Nurse using telehealth technology

The future of Telehealth Reimbursement for Skilled Nursing Facility Residents and Specialist Providers

The History of Telehealth Reimbursement and the Pandemic Declaration

One of the first uses of telehealth was launched in the late 1950s to provide psychiatric consultations over the phone. Since then, both private and public entities have invested in telemedicine technologies to serve patients in remote locales, including outer space.[i]

When the COVID-19 pandemic began in the United States, President Trump issued a new extension of the 1135 waiver which dramatically expanded telehealth options for Skilled Nursing Facility residents and other Americans. Previously, specialist providers could only receive a fraction of the reimbursement of an in-person visit for providing care via an audio/visual call. A notable exception included telehealth options for facilities in rural areas, as determined by CMS, where residents may not have otherwise had access to specialist providers. However, the pandemic and technological advances have led to an expansion of telehealth access while paving the future for more regular and ongoing telehealth care when clinically appropriate.

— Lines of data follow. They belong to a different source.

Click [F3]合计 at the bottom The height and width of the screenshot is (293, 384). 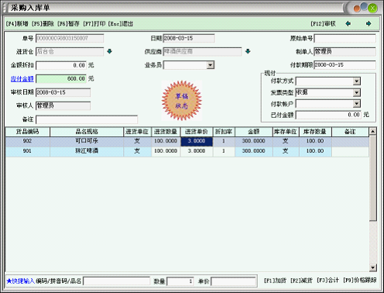pos(327,281)
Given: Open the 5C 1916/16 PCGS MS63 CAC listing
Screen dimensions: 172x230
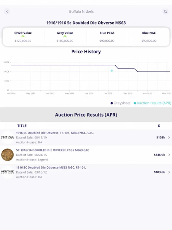Looking at the screenshot, I should [52, 150].
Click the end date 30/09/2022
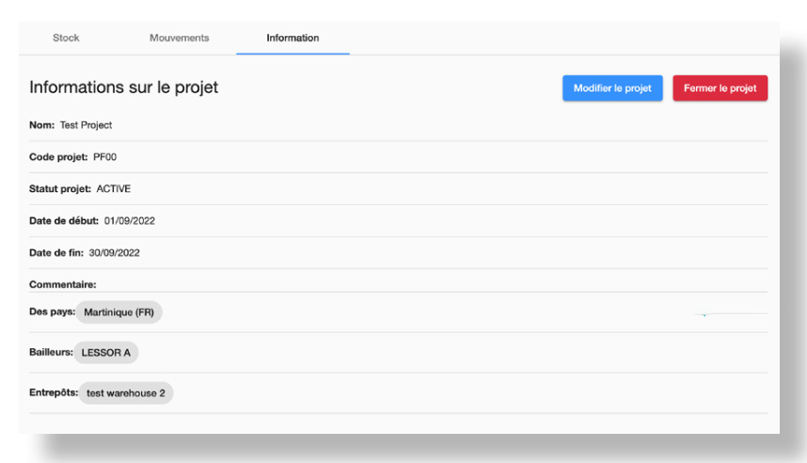This screenshot has width=807, height=463. click(115, 252)
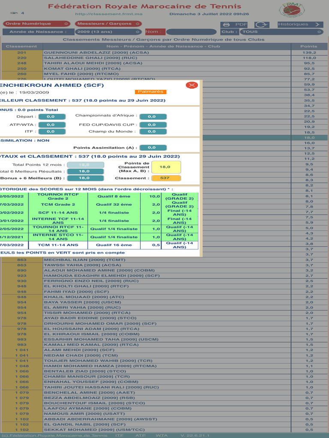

Will telehealth reimbursement return to pre-COVID levels? If so, when?

This is a topic of widespread interest among healthcare professionals and the general public. All signs point to the continuation of telehealth reimbursement increases for skilled nursing facility residents for the foreseeable future, or at least until the end of 2021 for a number of reasons.

  1. The vulnerability of the residents
    During the pandemic, Skilled nursing facility residents have proved to be the most impacted demographic in the country due to the combination of their health challenges, which require some level of subacute care, and most often some degree of a congregational living situation. While SNFs may still be required to limit visitation and in some cases may be able to accommodate resident isolation if desired, caregivers still circulate between multiple residents and of course reside outside of the facility. For these reasons, it is imperative to limit outside exposure events whenever possible. Therefore, politicians, legislators, and the public are all focused on supporting skilled nursing facility residents and passing legislation and policies that keep them safe.
  2. The quality and efficiency of telehealth technology has improved: Previously, telehealth effectiveness was limited by the quality of the audio and video connection during the consultation. Since the advent of more widespread telehealth in the 1990s, the ability of providers to visually examine their patients during a telehealth event has dramatically improved due to the quality of cameras on standard devices and mainstream hardware. This allows providers to provide high-quality care similar to that achieved during an in-person visit and to be reimbursed accordingly. For example, the Agency for Healthcare Research and Quality concluded in 2019 that “(i)n general, the evidence indicates that telehealth consultations are effective in improving outcomes or providing services, with no difference in outcomes.”[ii]
  3. The public and representatives have clearly stated their commitment to protecting the vulnerable: Scrutiny and public pressure on politicians who have supported the mandated admission of residents who are positive with COVID-19 has been high, leading to corrective measures in supporting testing and staffing support.[iii] Over 50% of COVID-19 related deaths in the state of Pennsylvania have been reported by skilled nursing facilities.[iv] In response to these troubling events, National and state-level officials have made their commitment to protecting residents vulnerable to SNF outbreaks during supportive grant programs and the continued expansion of telehealth reimbursement.[v] For example, President Trump’s draft Heroes Bill proposal, published by the New York Times on July 23rd, recommended that the current 1135 waiver be extended until at least the end of 2021.[vi]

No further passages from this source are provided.